The child prodigy "spread" investors for $ 30 million in venture capital investments



    In June 2013, Stanford's 21-year-old graduate, Lucas Duplan, raised $ 25 million in venture capital funding to develop a mobile payment system. This was the largest seed funding round in Silicon Valley history. At the same time, Daplan had neither work experience, nor a ready-made application.

    Lucas Daplan founded the startup Clinkle back in 2010, at the age of 19. Apparently, even before he prematurely graduated from Stanford with a degree in computer science. Since then, the startup worked in a "secretive" mode and did not appear in the press until 2013.

    By and large, it all started in April 2013 with an article in the Wall Street Journal, which told about the “young child prodigy” from Stanford, who managed to attract more than 10 best university students to his startup (they left the university for the promised six-figure salary and generous options . As it turned out later, Lucas promised to distribute up to 20% of the attracted investments in options.

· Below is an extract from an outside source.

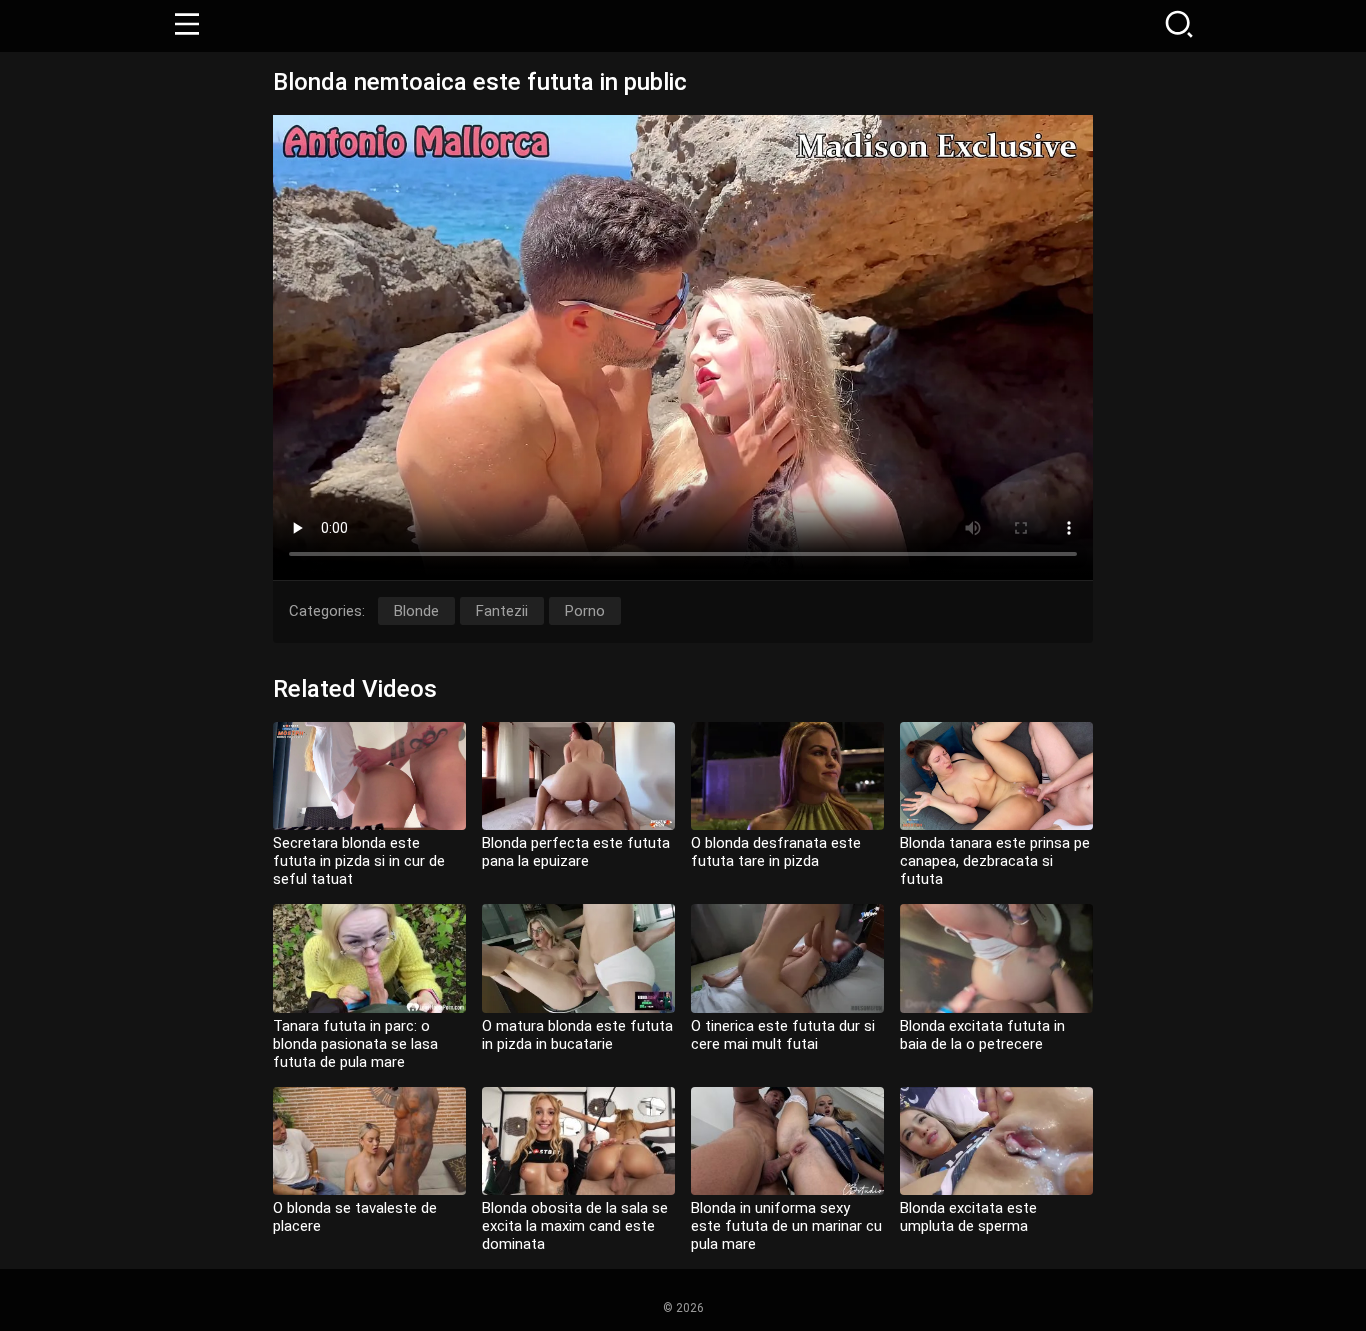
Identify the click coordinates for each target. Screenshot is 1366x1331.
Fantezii (502, 611)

    In a WSJ article, it was written that several university professors have also invested in startups.People

    are still discussing how Lucas managed to get the best university students and professors to his side. achalas hype Clinkle, so that the production of investment was, in fact, a matter of technique. But he collected a team? The site Quora someone explainshow could this be possible. They say that through his academic adviser, Lucas went to the best Stanford computer science professors and asked them to recommend talented students and programmers.

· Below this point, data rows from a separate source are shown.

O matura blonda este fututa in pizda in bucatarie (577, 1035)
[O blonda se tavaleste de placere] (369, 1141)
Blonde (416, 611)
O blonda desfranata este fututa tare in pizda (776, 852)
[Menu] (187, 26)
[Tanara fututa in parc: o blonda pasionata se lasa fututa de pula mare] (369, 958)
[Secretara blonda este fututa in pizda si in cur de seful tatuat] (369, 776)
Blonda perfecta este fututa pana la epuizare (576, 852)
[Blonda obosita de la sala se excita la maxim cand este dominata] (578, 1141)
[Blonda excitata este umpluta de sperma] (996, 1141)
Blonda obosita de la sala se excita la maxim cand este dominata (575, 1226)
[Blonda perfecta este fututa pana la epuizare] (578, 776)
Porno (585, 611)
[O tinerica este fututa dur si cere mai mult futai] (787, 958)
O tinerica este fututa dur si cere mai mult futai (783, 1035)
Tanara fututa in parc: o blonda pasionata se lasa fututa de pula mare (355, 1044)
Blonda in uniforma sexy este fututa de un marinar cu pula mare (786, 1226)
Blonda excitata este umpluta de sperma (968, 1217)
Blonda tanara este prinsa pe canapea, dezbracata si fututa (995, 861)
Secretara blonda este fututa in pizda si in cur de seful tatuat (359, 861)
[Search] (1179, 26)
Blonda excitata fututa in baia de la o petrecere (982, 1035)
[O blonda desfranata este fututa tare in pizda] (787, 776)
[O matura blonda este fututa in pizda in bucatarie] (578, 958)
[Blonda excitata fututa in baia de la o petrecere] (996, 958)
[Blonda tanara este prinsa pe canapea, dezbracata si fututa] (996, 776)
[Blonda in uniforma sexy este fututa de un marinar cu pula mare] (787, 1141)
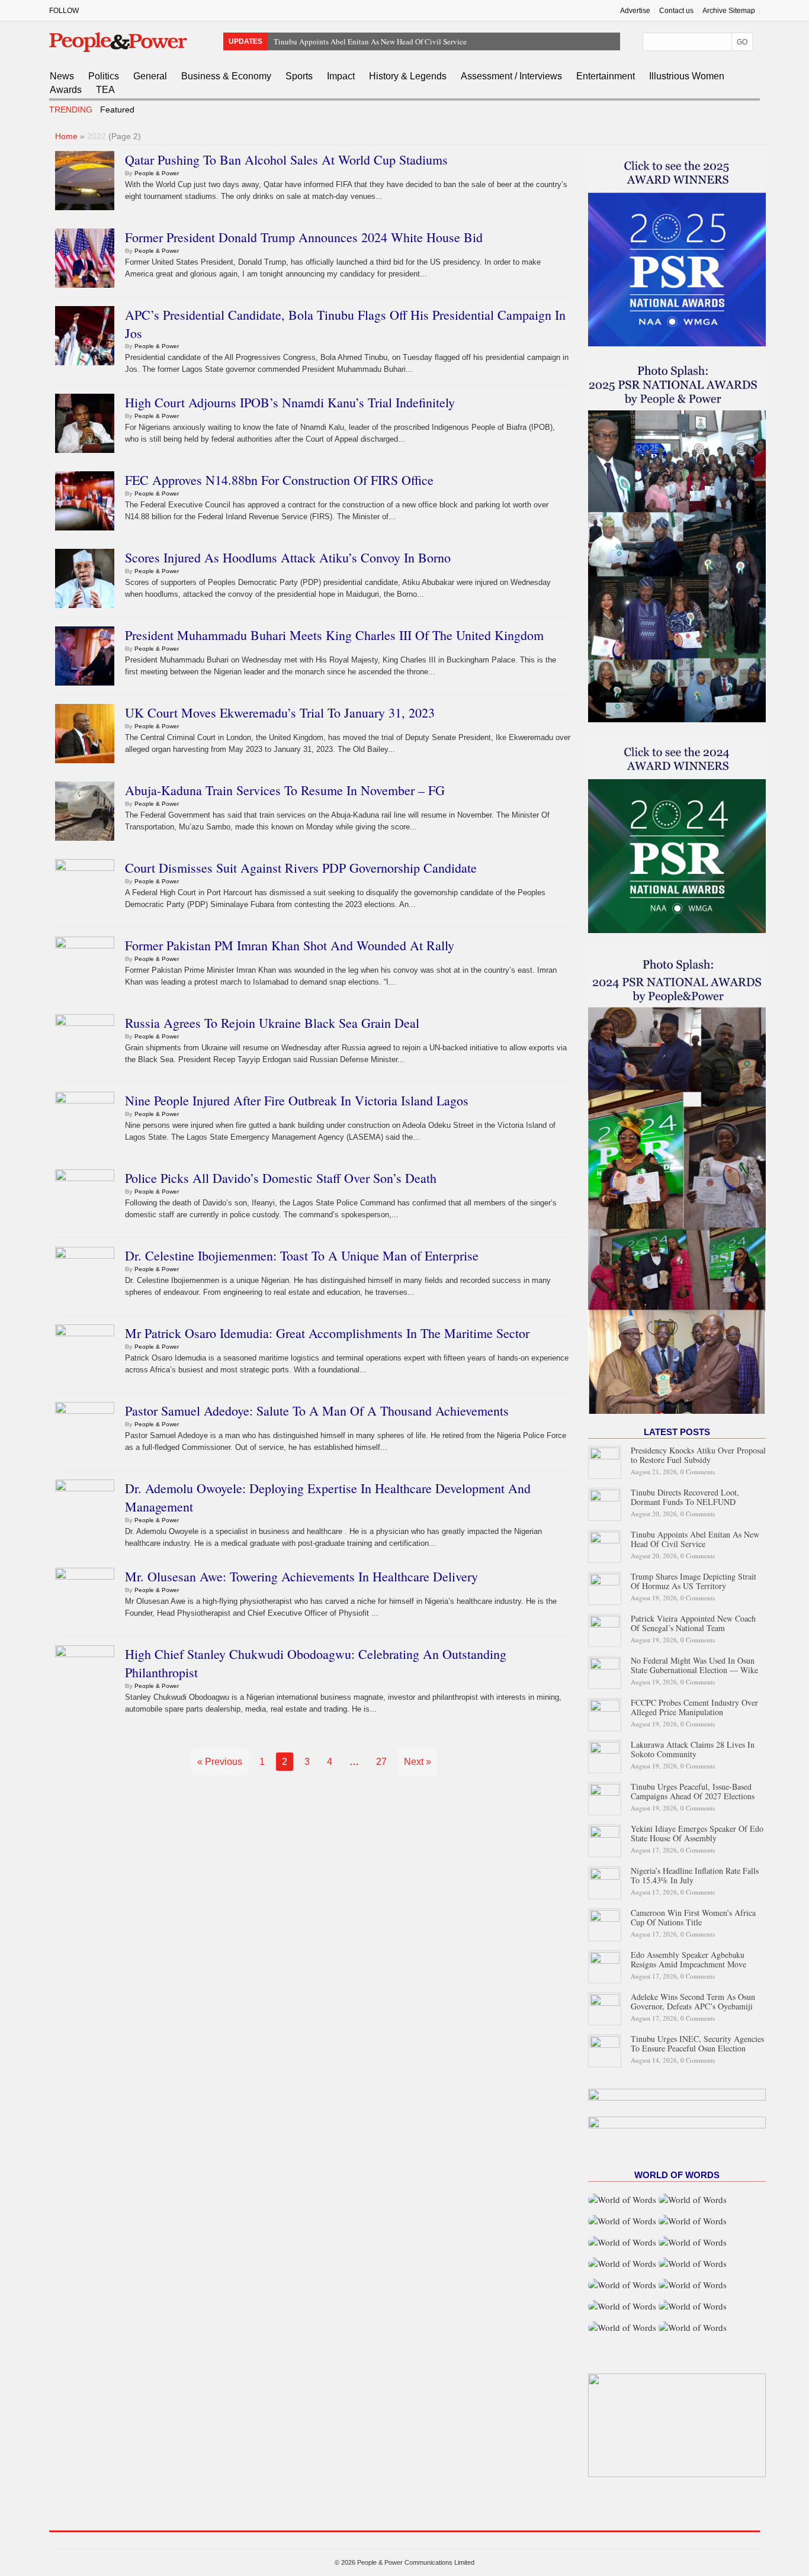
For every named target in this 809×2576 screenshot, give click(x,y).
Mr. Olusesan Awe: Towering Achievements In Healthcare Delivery (301, 1576)
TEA (105, 90)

    Through the same supervisor (by luck, it turned out to be the authoritative co-founder of VMWare Diana Green, pictured), the entrepreneur came to venture investors from the A16Z fund (Andreessen Horowitz), and then to others. As a result, many companies joined in the financing, each of which contributed its relatively small share. These are the aforementioned Andreessen Horowitz, as well as Peter Thiel, Accel Partners, Intel, Intuit, former COO Facebook Owen van Natta, Salesforce CEO Mark Benioff, founders of Qualcomm, VMware and many others. In total, more than 18 investors participated.

    Clinkie’s venture capital investment totaled $ 30 million .

    What happened next? In the fall of 2013, a list of current and past employees of the company was published on Pastebin , followed by the dismissal of 16 people . Presumably, this was due to the signing of a collective letter demanding that Lucas explain the position on options.

    In March 2014, after 5 months of work, Barry McCartney, the former CFO of Netflix, the most authoritative person in the leadership of the startup, quit the company. Following him, Josh Brewer, a former Twitter designer, left after 1 week of work (probably the brightest head in the company’s staff, he realized the futility of this business faster than anyone).

    After all, the app from September 24, 2014 is available atGoogle Play and App Store . Now it is completely incomprehensible what is so revolutionary about him. The application is intended for students. They link the payment card to the Clinkle online account and can transfer money to each other, as well as pay for purchases from their mobile phones. After every seventh purchase, the user is awarded a “treat” - free coffee or ice cream. This "treat" can be duplicated to a friend. To receive a gift, a friend must also make a payment through a Clinkle card.


    Offer a friend an ice cream: Clinkie payment system viral distribution scheme

    Of course, the “viral” invite distribution scheme is very beautiful, but it seems to be the only innovation. Nothing else distinguishes Clinkle from Venmo, Square and others.


    The image in the profile of Lucas Daplan in the Clinkle program, January 2014.

    For the first time after the appearance of the program, it is not yet visible that it was very popular. The average score on Google Play is 3 points, on the App Store - 4+.

    In the world of venture capital investments, real scams sometimes occur. The best of them are those when you don’t even dig into the swindler. He mastered investments, earned a lot of money, and the product “for some reason” turned out to be not very good. Well, what to do, they say, tried as best they could.